E, siccome comandare è meglio che fottere, ci prova, il (grande) fratello: da qui all’eternità, fino al passaggio di un tram chiamato climaterio. Chiaro, adesso, a che serviva il terrorismo delle seconde ondate, dei microcontagi, dell’andiamoci piano e dei vaticini di sfiga made in Oms? A due uomini soli, buoni a nulla ma capaci di tutto, puntellati da una cosca di virologi non virologi capaci di nulla ma buoni a tutto: più le sbagliano e più si candidano, dalla politica alle superconsulenze.
Passa così la clausura più lunga e allucinante dell’Occidente, che ci lascia devastati dentro e annientati come società: impoveriti e alienati, diffidenti, incarogniti (altro che “andrà tutto bene”, “ne usciremo migliori”), insomma: noi contro di noi. Atterriti di fronte al futuro che viene portando un bastimento carico di guai: interi comparti azzerati, settori in coma, 280 mila negozi in chiusura da qui all’autunno, senza contare quelli già morti durante in lockdown, il Pil in avvitamento, maglia nera in Europa, l’Europa che si lecca i baffi, ci vuole la Morani di turno per esultare su Twitter: “A maggio c’è stato il rimbalzo!”. Sì, delle balle: poi, per fortuna, ha preso il monopattino elettrico made in Cina e si è fatta filmare mentre scorazzava gioiosa.

* _Dati_:
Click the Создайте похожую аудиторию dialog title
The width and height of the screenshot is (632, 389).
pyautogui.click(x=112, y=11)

==

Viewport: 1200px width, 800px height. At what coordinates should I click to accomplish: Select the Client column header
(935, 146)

* _Esercizi da svolgere_:
1/ Trascrivi dal brano sulla clausura il passo che va da "Passa così la" fino a "mentre scorazzava gioiosa." compreso.
2/ Stabilisci se le seguenti affermazioni concordano con il brano sulla clausura, rispondendo sì o no e citando tra virgolette le parole che lo dimostrano: (a) entro l'autunno chiuderanno 280 mila negozi; (b) la clausura ci ha resi migliori; (c) il monopattino elettrico su cui si è fatta filmare la Morani era di fabbricazione italiana.
3/ Prosegui il brano sulla clausura dopo la sua ultima frase.

* _Soluzioni degli esercizi_:
1/
Passa così la clausura più lunga e allucinante dell’Occidente, che ci lascia devastati dentro e annientati come società: impoveriti e alienati, diffidenti, incarogniti (altro che “andrà tutto bene”, “ne usciremo migliori”), insomma: noi contro di noi. Atterriti di fronte al futuro che viene portando un bastimento carico di guai: interi comparti azzerati, settori in coma, 280 mila negozi in chiusura da qui all’autunno, senza contare quelli già morti durante in lockdown, il Pil in avvitamento, maglia nera in Europa, l’Europa che si lecca i baffi, ci vuole la Morani di turno per esultare su Twitter: “A maggio c’è stato il rimbalzo!”. Sì, delle balle: poi, per fortuna, ha preso il monopattino elettrico made in Cina e si è fatta filmare mentre scorazzava gioiosa.

2/
(a) Sì: "280 mila negozi in chiusura da qui all’autunno".
(b) No: "altro che “andrà tutto bene”, “ne usciremo migliori”".
(c) No: "il monopattino elettrico made in Cina".

3/
Insomma, in fine di quarantena ce n’era abbastanza per farla finita: ma ai virologi di regime non basta, tifano per il peggio, menano sfiga nera, vaticinano morìe di ritorno, li mortacci loro: tutto funzionale, tutto organizzato al ritorno del Carnivoro e adesso se n’ha la conerma: Giuseppi, ormai premier Travicello, affonda nelle sabbie mobili grillopiddine, preoccupato del mormorio del bosco sociale che minaccia di eruttare in boato, della irritazione del Colle (meglio mai che tardi…), di certi téte a téte DraghiDi Maio, e lui dovrebbe fare la fine di Raimondo Vianello nel videoclip di “Ed io tra di voi”? E così, Carnivoro che ti fa? Ma è chiaro: un lockdown di ritorno, la seconda ondata, lo stato emergenziale prorogato sino a fine anno, il che si legge: sine die. Perché del doman v’è una sola certezza, che Conte non vuol mollare ed è disposto a tutto, veramente a tutto per non mollare. Anche a protrarre una emergenza lunga un anno, che in termini socioeconomici si traduce in un secolo.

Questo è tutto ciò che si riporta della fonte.